-- START Data records --

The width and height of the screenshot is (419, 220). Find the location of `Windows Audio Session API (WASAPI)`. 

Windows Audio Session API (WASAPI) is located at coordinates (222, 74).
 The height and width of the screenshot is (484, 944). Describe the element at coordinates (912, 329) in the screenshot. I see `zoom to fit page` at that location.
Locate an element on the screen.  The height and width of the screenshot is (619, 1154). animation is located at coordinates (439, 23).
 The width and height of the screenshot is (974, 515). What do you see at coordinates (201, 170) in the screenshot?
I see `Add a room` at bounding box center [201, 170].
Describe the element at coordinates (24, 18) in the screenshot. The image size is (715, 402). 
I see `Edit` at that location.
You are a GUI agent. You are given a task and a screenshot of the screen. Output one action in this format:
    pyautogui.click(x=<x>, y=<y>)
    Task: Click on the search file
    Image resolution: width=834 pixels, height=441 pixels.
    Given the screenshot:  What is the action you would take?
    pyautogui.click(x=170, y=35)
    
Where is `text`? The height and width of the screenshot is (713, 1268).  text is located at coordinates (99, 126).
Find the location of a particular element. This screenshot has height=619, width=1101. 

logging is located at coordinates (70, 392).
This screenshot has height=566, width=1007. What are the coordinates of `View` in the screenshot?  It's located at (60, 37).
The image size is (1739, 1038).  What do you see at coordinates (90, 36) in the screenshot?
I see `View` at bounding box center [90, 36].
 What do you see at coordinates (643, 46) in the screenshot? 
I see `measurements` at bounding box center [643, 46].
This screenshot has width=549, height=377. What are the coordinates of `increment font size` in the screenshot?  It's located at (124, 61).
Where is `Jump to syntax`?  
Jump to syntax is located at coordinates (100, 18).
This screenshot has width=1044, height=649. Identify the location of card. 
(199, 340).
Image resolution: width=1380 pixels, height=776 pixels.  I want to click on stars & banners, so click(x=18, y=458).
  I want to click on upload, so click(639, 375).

-- END Data records --

◆ Task details:
Count the lines in the records above that contain the string "Audio", matching case exactly. Reply with the number only.

◆ Response:
2